THE EXERCISE
Please copy out the lines of the records verbatim, beginning at the line that contains "Image resolution: width=1766" and ending after the line that contains "Select the Horizontal".

(Records from a data collection)
- - - -
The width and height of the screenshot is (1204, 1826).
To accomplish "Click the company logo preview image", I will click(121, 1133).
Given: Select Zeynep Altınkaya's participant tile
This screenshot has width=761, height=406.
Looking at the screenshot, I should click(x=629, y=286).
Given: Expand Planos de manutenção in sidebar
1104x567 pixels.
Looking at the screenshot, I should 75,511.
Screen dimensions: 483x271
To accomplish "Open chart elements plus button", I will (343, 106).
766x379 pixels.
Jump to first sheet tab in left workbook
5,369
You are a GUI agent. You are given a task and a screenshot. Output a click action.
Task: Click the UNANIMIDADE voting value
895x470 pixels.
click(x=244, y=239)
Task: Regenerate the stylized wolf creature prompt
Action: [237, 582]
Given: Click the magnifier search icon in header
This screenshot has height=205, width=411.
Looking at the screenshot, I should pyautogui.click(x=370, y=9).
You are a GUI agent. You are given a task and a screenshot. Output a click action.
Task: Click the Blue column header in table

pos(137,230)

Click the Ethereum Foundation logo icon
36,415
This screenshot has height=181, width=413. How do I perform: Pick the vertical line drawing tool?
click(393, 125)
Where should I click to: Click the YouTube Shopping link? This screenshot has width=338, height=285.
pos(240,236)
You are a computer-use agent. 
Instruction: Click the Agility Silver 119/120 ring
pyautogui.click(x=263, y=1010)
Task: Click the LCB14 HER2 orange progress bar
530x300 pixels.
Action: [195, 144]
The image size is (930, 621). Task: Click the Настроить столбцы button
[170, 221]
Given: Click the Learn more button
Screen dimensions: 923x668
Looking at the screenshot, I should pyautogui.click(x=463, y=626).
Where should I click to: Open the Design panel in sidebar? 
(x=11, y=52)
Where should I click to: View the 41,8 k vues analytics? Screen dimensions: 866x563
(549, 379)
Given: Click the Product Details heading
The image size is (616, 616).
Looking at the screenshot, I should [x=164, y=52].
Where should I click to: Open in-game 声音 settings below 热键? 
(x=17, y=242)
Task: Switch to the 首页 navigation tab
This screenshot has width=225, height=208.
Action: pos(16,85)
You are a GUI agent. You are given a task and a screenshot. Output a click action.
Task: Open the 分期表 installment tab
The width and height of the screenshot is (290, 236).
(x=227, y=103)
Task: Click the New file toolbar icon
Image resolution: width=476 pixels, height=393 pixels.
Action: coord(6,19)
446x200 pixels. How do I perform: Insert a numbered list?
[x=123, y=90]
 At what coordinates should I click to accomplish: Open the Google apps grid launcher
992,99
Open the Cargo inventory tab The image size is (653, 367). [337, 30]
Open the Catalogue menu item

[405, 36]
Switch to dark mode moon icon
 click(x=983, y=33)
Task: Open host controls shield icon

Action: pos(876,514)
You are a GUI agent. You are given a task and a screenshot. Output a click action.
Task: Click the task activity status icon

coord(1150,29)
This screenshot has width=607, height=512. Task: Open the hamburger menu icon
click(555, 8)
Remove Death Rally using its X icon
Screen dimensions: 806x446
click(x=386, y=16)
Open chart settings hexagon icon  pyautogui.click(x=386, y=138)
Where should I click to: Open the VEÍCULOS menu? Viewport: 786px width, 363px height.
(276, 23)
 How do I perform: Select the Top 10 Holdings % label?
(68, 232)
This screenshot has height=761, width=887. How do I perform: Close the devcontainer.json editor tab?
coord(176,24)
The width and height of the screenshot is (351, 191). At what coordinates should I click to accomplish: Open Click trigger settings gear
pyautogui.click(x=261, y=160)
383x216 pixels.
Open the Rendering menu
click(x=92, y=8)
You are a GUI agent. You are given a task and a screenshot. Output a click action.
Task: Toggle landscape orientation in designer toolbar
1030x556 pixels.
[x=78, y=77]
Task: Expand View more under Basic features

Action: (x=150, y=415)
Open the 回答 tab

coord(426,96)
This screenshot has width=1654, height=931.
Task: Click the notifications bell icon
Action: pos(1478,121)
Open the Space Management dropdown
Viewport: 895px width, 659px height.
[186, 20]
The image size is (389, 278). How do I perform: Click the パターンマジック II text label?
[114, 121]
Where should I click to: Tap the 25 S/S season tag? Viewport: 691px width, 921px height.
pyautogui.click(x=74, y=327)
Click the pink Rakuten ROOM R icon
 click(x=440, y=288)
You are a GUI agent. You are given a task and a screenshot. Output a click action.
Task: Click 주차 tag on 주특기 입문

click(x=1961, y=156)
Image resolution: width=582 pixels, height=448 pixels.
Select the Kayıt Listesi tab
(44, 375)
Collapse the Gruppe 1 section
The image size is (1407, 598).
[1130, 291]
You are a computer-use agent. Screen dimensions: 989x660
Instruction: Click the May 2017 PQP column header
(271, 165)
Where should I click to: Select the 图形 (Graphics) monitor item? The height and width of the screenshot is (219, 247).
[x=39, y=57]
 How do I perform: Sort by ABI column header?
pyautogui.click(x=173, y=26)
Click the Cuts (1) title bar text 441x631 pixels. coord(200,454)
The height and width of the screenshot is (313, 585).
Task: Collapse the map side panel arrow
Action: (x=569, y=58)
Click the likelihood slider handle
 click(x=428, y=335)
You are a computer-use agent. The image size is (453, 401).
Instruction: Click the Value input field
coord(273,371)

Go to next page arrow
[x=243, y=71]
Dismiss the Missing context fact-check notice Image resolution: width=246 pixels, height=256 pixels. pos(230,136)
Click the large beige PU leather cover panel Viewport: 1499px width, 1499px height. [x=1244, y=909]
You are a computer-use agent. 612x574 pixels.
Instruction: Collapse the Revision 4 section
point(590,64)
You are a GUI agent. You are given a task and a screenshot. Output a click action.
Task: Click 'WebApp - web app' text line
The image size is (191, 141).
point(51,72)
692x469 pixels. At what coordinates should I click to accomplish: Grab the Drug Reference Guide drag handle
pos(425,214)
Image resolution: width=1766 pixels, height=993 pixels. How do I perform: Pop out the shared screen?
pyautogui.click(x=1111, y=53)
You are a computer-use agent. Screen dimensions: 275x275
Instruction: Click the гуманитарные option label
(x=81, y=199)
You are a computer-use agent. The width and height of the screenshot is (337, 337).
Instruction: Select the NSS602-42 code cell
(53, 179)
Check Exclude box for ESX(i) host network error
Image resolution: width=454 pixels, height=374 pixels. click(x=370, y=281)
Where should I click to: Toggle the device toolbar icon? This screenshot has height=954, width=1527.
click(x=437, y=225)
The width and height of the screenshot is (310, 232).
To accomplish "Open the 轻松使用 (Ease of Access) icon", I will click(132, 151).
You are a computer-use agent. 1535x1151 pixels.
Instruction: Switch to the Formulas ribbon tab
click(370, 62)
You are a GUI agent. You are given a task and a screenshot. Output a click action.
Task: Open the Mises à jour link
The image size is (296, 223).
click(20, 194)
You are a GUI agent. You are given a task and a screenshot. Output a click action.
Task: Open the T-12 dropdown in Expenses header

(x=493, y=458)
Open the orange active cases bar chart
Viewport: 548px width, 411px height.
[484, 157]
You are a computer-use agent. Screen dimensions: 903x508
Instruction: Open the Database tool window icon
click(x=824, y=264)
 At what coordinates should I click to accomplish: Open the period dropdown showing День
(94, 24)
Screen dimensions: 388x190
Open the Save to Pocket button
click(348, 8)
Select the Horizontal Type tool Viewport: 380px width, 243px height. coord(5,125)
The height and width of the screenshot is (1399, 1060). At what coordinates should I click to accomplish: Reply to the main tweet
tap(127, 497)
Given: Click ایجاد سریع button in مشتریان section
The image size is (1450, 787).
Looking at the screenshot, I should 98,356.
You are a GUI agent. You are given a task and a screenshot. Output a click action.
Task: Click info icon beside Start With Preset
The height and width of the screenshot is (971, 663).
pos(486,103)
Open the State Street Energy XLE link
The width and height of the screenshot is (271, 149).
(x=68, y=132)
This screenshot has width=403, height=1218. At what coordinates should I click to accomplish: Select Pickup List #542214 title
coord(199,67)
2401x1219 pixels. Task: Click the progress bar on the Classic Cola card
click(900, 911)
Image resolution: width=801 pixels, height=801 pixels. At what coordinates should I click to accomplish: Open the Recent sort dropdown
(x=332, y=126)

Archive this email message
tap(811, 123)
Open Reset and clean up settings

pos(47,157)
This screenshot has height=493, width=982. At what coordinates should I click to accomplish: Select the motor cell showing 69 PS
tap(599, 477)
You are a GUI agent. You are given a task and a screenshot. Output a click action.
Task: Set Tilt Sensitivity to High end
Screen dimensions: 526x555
- - - -
RESULT FOR THIS TASK
Image resolution: width=1766 pixels, height=993 pixels. How do I perform: Pop out the shared screen?
pyautogui.click(x=1111, y=53)
You are a computer-use agent. Screen dimensions: 275x275
Instruction: Click the гуманитарные option label
(x=81, y=199)
You are a computer-use agent. The width and height of the screenshot is (337, 337).
Instruction: Select the NSS602-42 code cell
(53, 179)
Check Exclude box for ESX(i) host network error
Image resolution: width=454 pixels, height=374 pixels. click(x=370, y=281)
Where should I click to: Toggle the device toolbar icon? This screenshot has height=954, width=1527.
click(x=437, y=225)
The width and height of the screenshot is (310, 232).
To accomplish "Open the 轻松使用 (Ease of Access) icon", I will click(132, 151).
You are a computer-use agent. 1535x1151 pixels.
Instruction: Switch to the Formulas ribbon tab
click(370, 62)
You are a GUI agent. You are given a task and a screenshot. Output a click action.
Task: Open the Mises à jour link
The image size is (296, 223).
click(20, 194)
You are a GUI agent. You are given a task and a screenshot. Output a click action.
Task: Open the T-12 dropdown in Expenses header

(x=493, y=458)
Open the orange active cases bar chart
Viewport: 548px width, 411px height.
[484, 157]
You are a computer-use agent. Screen dimensions: 903x508
Instruction: Open the Database tool window icon
click(x=824, y=264)
 At what coordinates should I click to accomplish: Open the period dropdown showing День
(94, 24)
Screen dimensions: 388x190
Open the Save to Pocket button
click(348, 8)
Select the Horizontal Type tool Viewport: 380px width, 243px height. coord(5,125)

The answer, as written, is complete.